**HOW TO COMPLETE THIS TASK:** Nothing other than an exact copy of the lines from the one containing "SHOP (946, 1532)" through the last line of the listing below should be written.

**********

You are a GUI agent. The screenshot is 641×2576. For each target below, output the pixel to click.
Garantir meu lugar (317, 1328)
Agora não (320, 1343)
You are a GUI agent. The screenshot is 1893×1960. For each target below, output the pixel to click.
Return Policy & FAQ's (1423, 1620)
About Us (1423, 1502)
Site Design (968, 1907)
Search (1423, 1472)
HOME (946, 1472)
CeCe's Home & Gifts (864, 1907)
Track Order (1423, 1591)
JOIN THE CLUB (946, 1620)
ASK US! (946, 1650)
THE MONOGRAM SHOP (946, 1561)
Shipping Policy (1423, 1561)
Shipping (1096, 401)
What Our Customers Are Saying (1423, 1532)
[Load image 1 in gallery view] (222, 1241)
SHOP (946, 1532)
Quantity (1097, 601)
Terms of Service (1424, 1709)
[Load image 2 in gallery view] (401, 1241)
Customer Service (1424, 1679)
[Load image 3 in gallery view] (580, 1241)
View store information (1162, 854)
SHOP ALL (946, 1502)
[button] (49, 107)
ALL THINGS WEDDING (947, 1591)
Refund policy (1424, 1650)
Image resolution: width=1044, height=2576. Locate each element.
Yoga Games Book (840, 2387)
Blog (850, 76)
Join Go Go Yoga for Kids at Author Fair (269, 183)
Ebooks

**********

**COMPLETED TASK:**
SHOP (946, 1532)
Quantity (1097, 601)
Terms of Service (1424, 1709)
[Load image 2 in gallery view] (401, 1241)
Customer Service (1424, 1679)
[Load image 3 in gallery view] (580, 1241)
View store information (1162, 854)
SHOP ALL (946, 1502)
[button] (49, 107)
ALL THINGS WEDDING (947, 1591)
Refund policy (1424, 1650)
Image resolution: width=1044, height=2576. Locate each element.
Yoga Games Book (840, 2387)
Blog (850, 76)
Join Go Go Yoga for Kids at Author Fair (269, 183)
Ebooks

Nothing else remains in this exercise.